Sarah Rowland Townsend, a member of our Board of Directors and an extraordinary human being, died at her home in Kansas City, Missouri on November 26.
When Liza (as many of us knew her) was younger, her father, Landon Rowland, would send her articles from the Hastings Center Report, British Medical Journal and JAMA. She devoured them. If the C grade in biology as an undergrad at Smith College hadn’t discouraged her, she said she would have applied to medical school.
Liza graduated from Smith with a BA in art history, worked in New York City for a brokerage firm and UMB Bank in Kansas City, enrolled in law school at the University of Kansas, married Guy Townsend, and was pregnant with her first child when she passed the bar in 1993.
She devoted the next 18 years to raising three children and volunteering in the community. During that time, family illnesses necessitated a deep dive into the healthcare system and sparked a desire to learn more about what she could do to improve it.
“As a family, we have resources,” she said. “But people who lack resources, or meaningful access to resources, how do they do this? I began to focus on the ways policy might impact more positive interactions with the healthcare system that would lead to better health outcomes.”
The master’s in Social Work degree she earned from the University of Kansas in 2017 and especially the practicums that went with it offered Liza the opportunity to pursue this goal.
At reStart, Liza worked with adults with chronic homelessness, substance abuse and mental health issues. “The clients face paralyzing obstacles,” she said, “and yet they press on.”

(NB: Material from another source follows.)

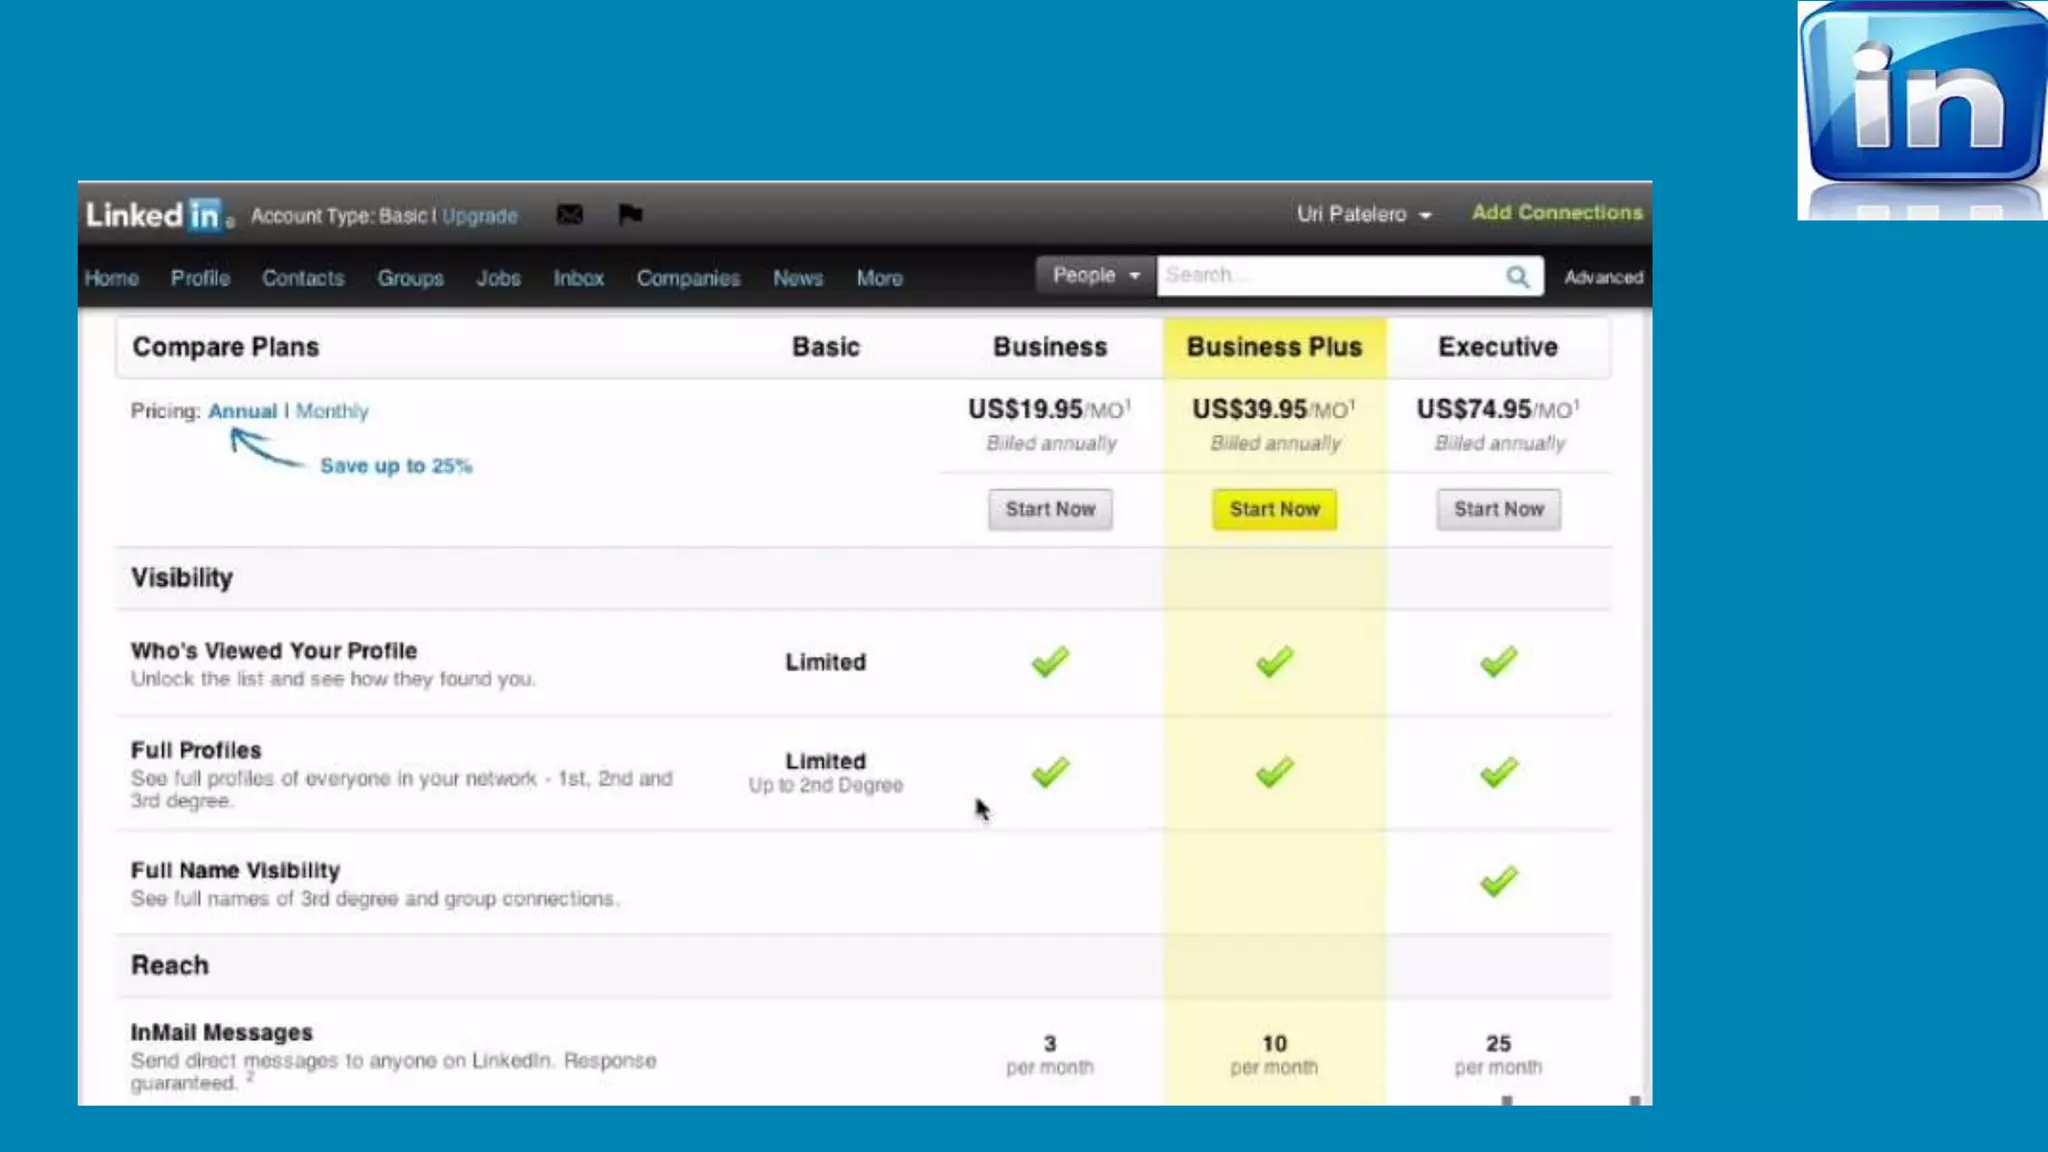Viewport: 2048px width, 1152px height.
Task: Click Start Now under Executive plan
Action: coord(1498,509)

Professionalism in Healthcare
Liza traced a direct line from her practicum at KU Family Medicine to her participation on the Center’s task force to review methods for teaching and evaluating medical students’ professional behavior and likelihood to succeed as doctors. At the KU Clinic, she said, “I saw what I thought good healthcare looked like, what poor healthcare looked like, and the impact that communication with medical professionals has on patients and their health.”

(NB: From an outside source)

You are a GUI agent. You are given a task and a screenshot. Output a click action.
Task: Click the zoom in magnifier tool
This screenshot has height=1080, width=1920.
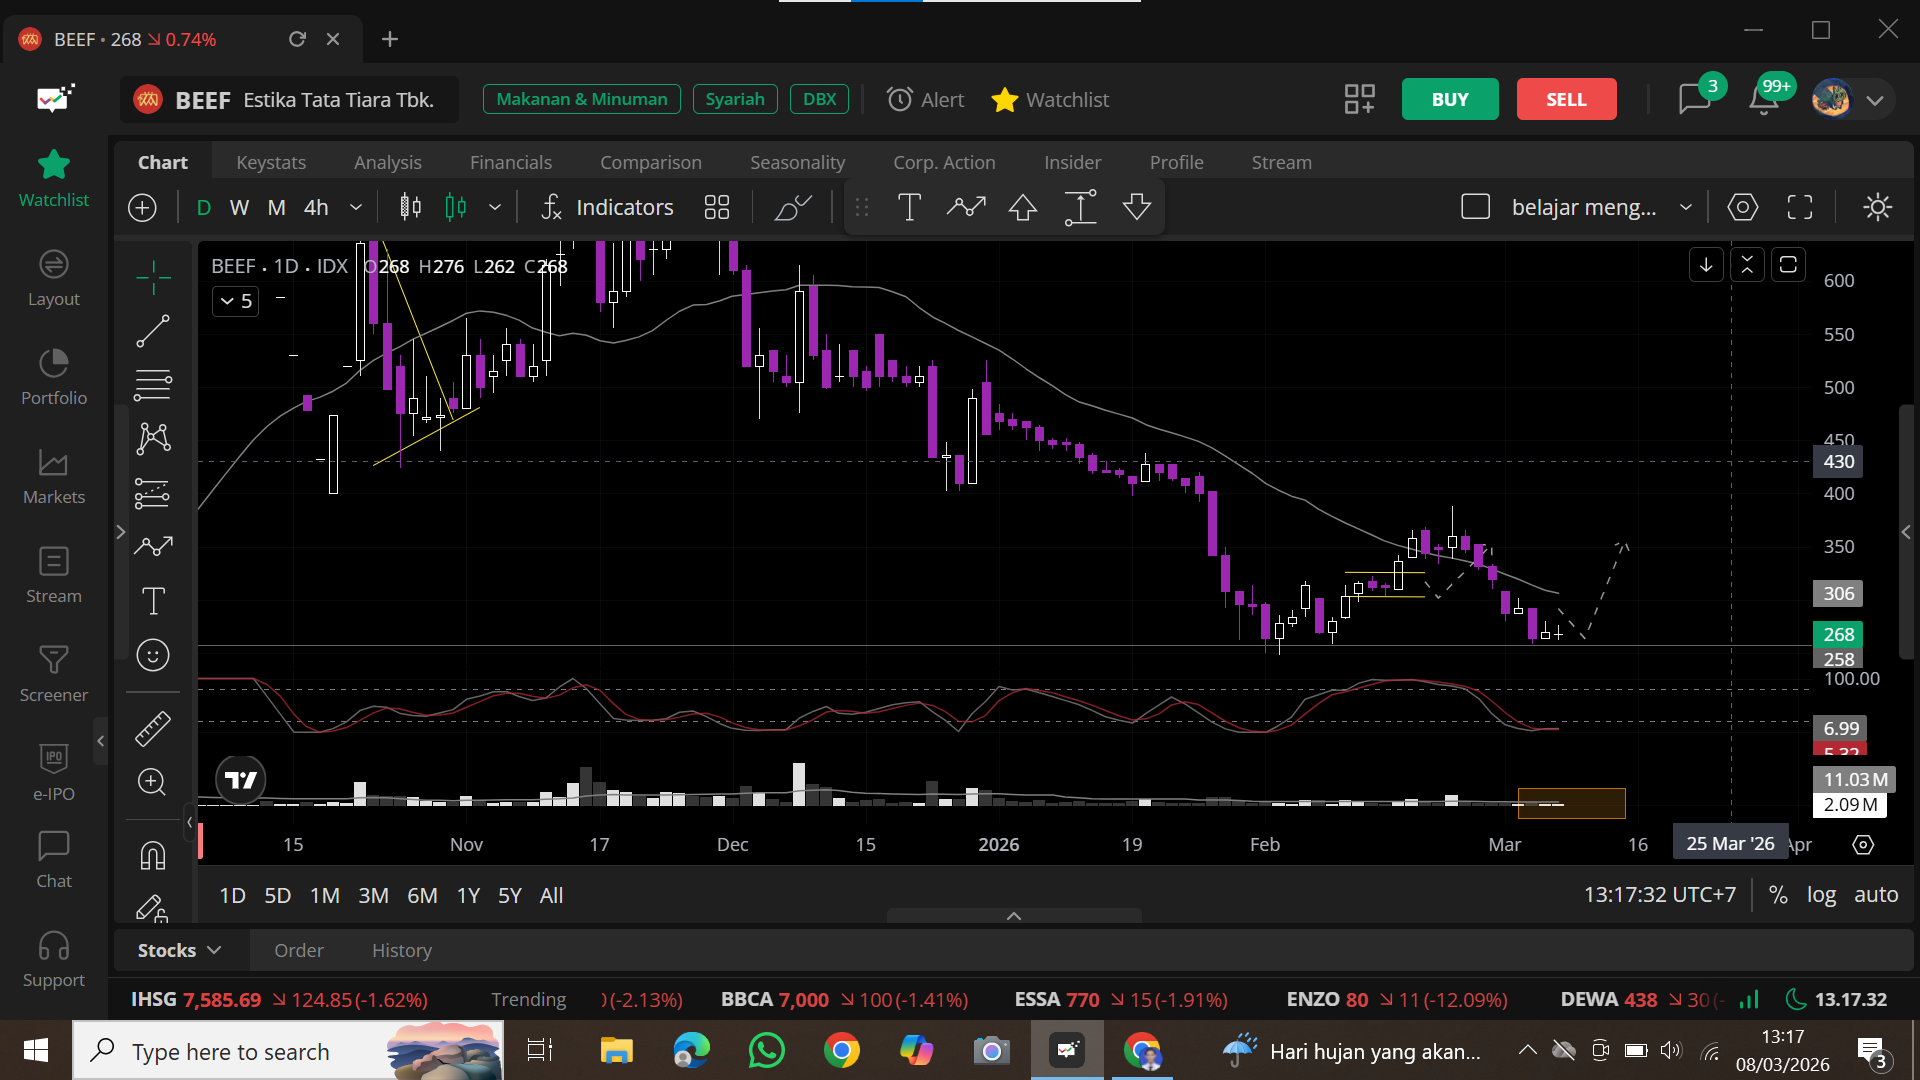152,781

Liza and her husband Guy Townsend were in middle school when they met at rehearsals for the The Mikado. Both grew up in families for which giving back to the community was a given. “It’s just what you do,” she said.
Before joining the Center’s Board in 2017, Liza’s volunteer efforts supported Turning Point, Child Protection Center, Voter Protection Project, ACLU, Nelson-Atkins Museum of Art, Harriman-Jewell Series, Kansas City Ballet, Planned Parenthood Great Plains, American Royal, Pembroke Hill Alumni Executive Board, St. Paul’s Episcopal Day School and Smith College Club of Kansas City. In addition to the Center, she currently serves on the board of Fountain Valley School of Colorado.
Daughter, wife, mother, attorney, social worker, arts advocate and civic leader, Liza will be remembered for giving her whole heart to the people and causes she cared about.
In lieu of flowers, Liza’s family has generously asked that donations be made to the Center. We are humbled and grateful.